GIVEN PROBLEM:
Render the text of the records below as a JSON list of strings, one string for each line, with blank lines omitted. Leave the pictures out of the answer.

MATERIAL FOR THE TASK:
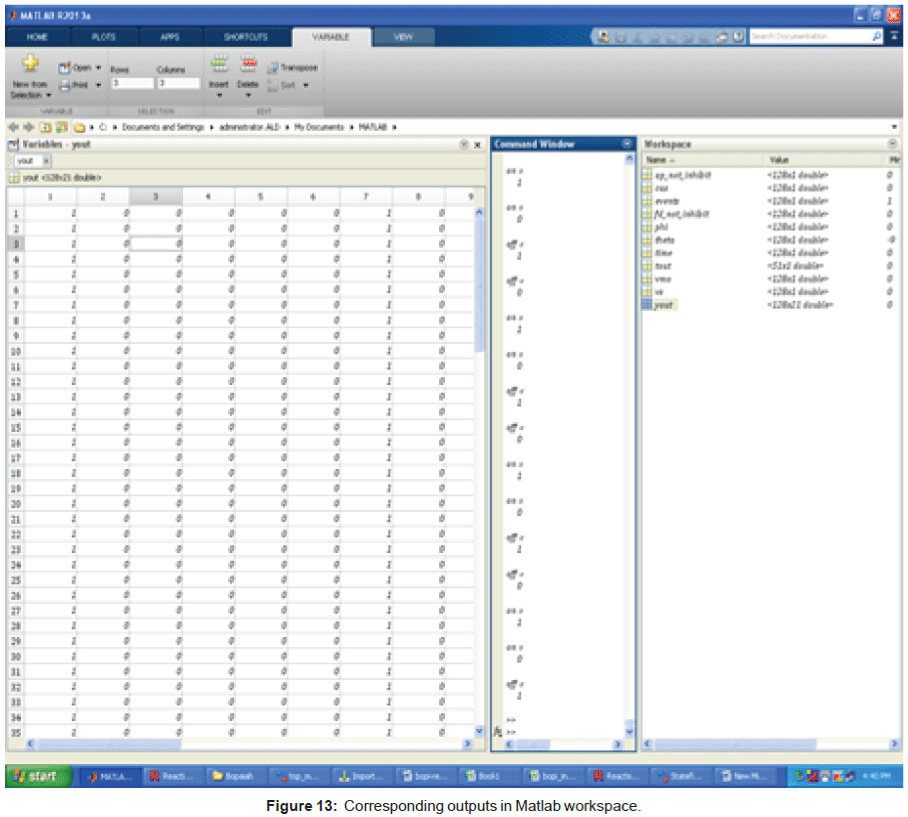The height and width of the screenshot is (817, 908).
Task: Open the Workspace panel actions menu
Action: 892,145
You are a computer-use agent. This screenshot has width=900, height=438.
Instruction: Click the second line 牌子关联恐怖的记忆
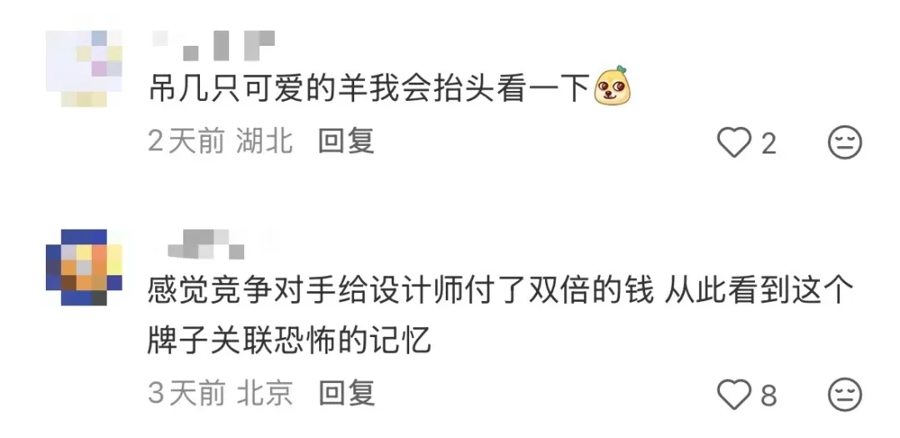[289, 342]
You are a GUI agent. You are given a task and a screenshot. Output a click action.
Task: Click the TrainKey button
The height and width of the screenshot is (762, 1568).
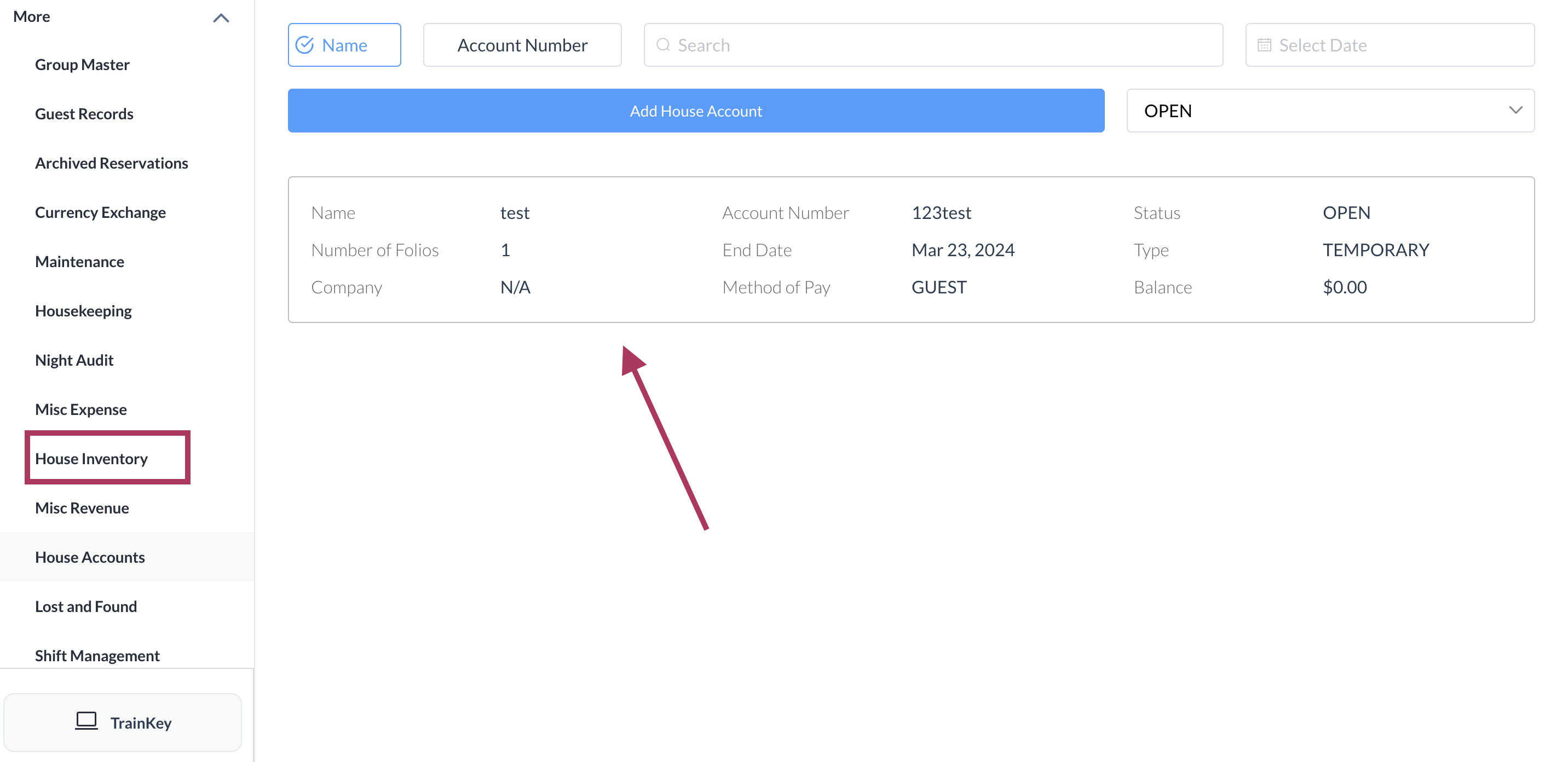click(123, 723)
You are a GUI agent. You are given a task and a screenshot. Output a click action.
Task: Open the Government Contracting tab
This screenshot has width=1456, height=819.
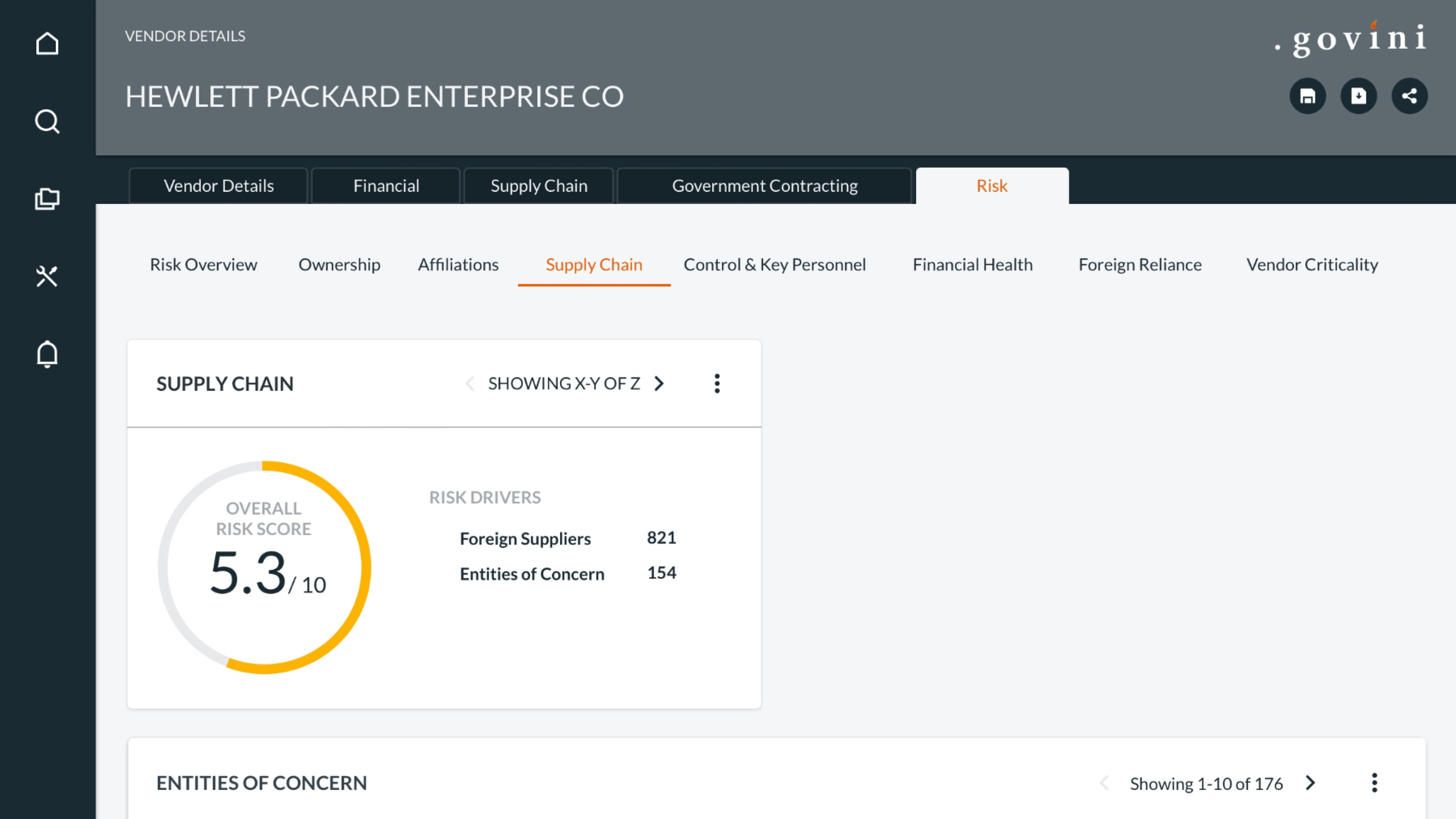764,186
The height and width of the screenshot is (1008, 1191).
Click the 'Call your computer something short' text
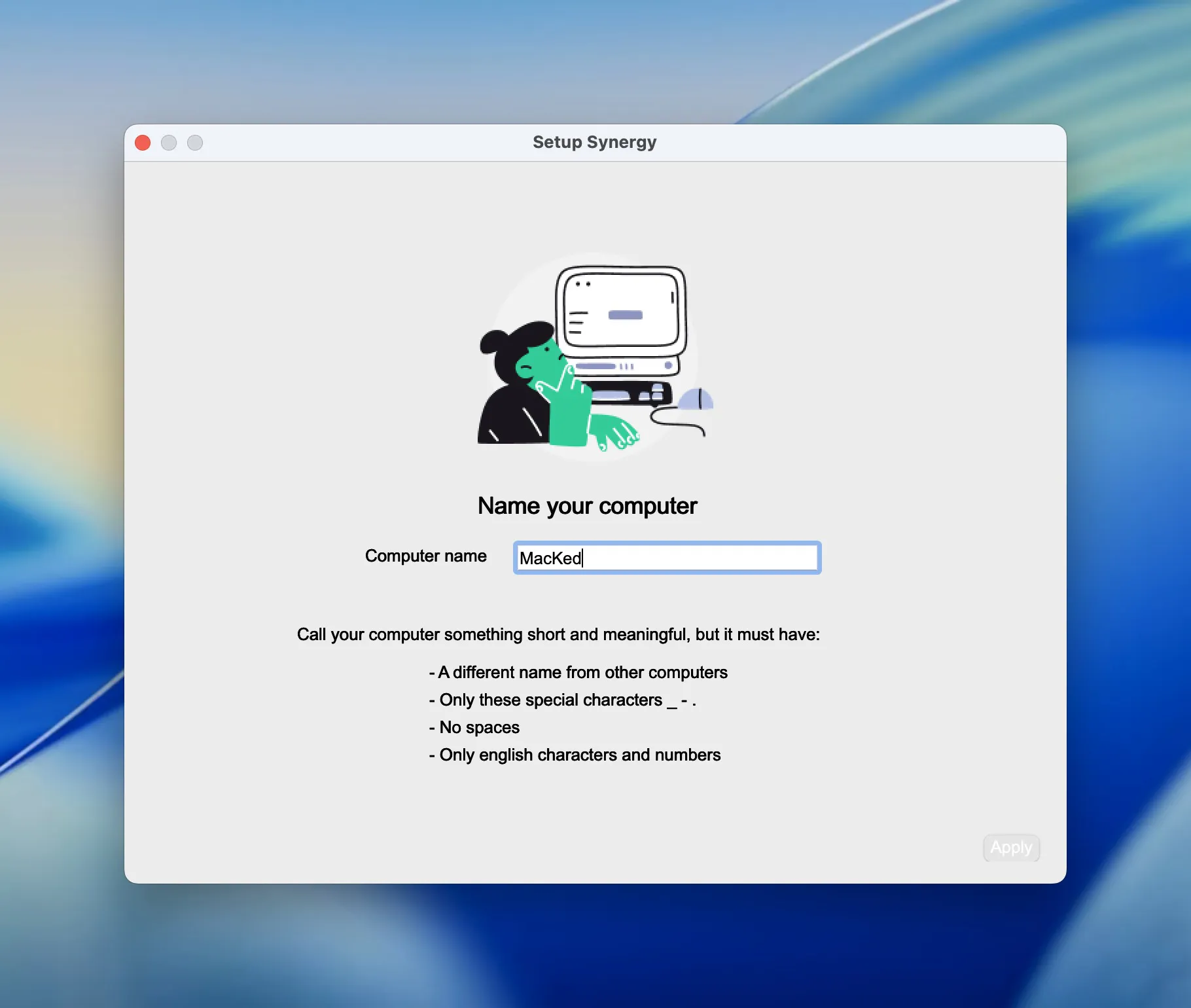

PROBLEM SOLUTION:
[
  "The height and width of the screenshot is (817, 908).",
  "Task: Open the Workspace panel actions menu",
  "Action: 892,145",
  "You are a computer-use agent. This screenshot has width=900, height=438.",
  "Instruction: Click the second line 牌子关联恐怖的记忆",
  "[289, 342]",
  "You are a GUI agent. You are given a task and a screenshot. Output a click action.",
  "Task: Click the TrainKey button",
  "The height and width of the screenshot is (762, 1568).",
  "click(123, 723)",
  "You are a GUI agent. You are given a task and a screenshot. Output a click action.",
  "Task: Open the Government Contracting tab",
  "This screenshot has width=1456, height=819.",
  "764,186",
  "The height and width of the screenshot is (1008, 1191).",
  "Click the 'Call your computer something short' text"
]